Browse:  GUI  JavaScript  Linux  OpenBSD  PHP  Software  Web  Windows  Deals
 

Basic Log Grepping, Searching, and Sorting On Linux / Unix
by Cory Rauch 2007-02-10 Category: Linux-System

In this tutorial I'll cover basic searching, grepping, and sorting of logs generated in Linux or Unix. This is very useful for digging for information in logs that may be of interest. Below I'll give some example ways to use the powerful grep command.

What is Grep

Grep is a command line utility included in most Unix and Linux distributions that allows you to search text output from a command. For example below we will search in the file test.txt for the string 'test' and if its found that line is outputted to the console.

# cat test.txt | grep 'test'

If you notice above we use another command called cat to output a text file then pipe it to grep to search for the test string. Pipe is a way to direct output to another command kind of like the name implies and is denoted by the | character.

Usage Scenarios

To use grep for log search we may want to first see what we are working with.

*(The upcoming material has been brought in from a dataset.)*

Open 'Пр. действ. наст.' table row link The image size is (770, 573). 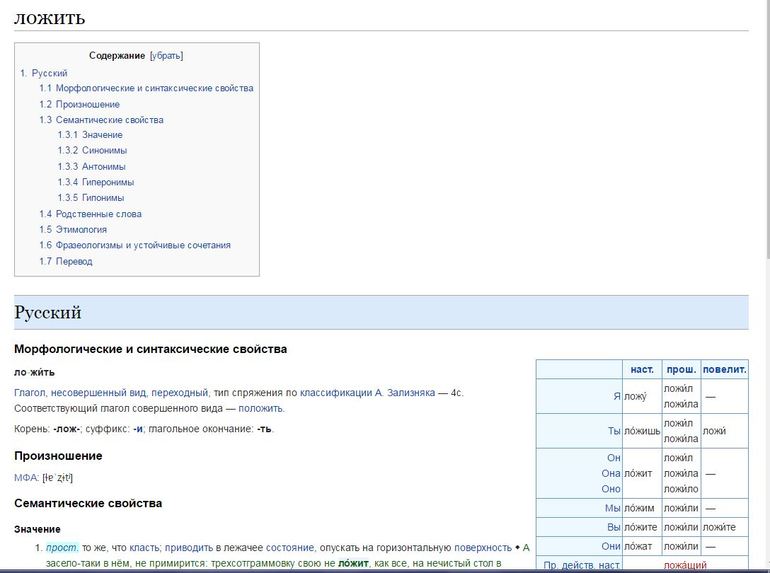pyautogui.click(x=582, y=566)
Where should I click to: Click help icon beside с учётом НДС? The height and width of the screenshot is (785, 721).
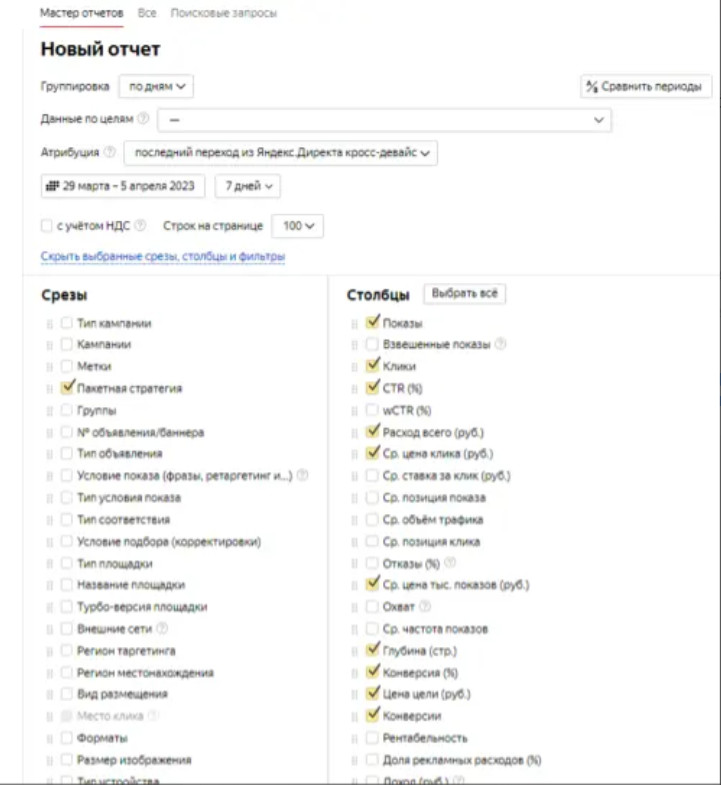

For example on referrer log I might notice the file looks like below:

.....
http://www.improvedsource.com/view.php/GUI/1/ -> /search/images/search.gif
http://www.improvedsource.com/view.php/GUI/1/ -> /search/results.php
http://www.improvedsource.com/view.php/GUI/1/ -> /search/images/point.gif
http://www.improvedsource.com/view.php/GUI/1/ -> /search/images/seperator.gif
http://www.improvedsource.com/view.php/GUI/1/ -> /view.php/GUI/1/images/bg.jpg - -> /view.php/Software-Bugs/12/
http://www.improvedsource.com/view.php/GUI/1/ -> /view.php/GUI/1/images/bg.jpg
http://www.improvedsource.com/view.php/GUI/1/ -> /view.php/GUI/1/images/bg.jpg
http://www.improvedsource.com/view.php/GUI/1/ -> /view.php/GUI/1/images/bg.jpg
- -> /rss.php/latest.rdf
- -> /rss.php/latest.rdf
http://www.google.com/search?hl=en&q=web+form+services&btnG=Google+Search
-> /view.php/Web-Forms/10/
....

Looking at a snippet of this file I can see that google referrals include a search string. This would be very interesting data to see what people are looking for to get to my web page. Maybe I could use this to write articles for topics not already covered. So I could grep for google.com like so.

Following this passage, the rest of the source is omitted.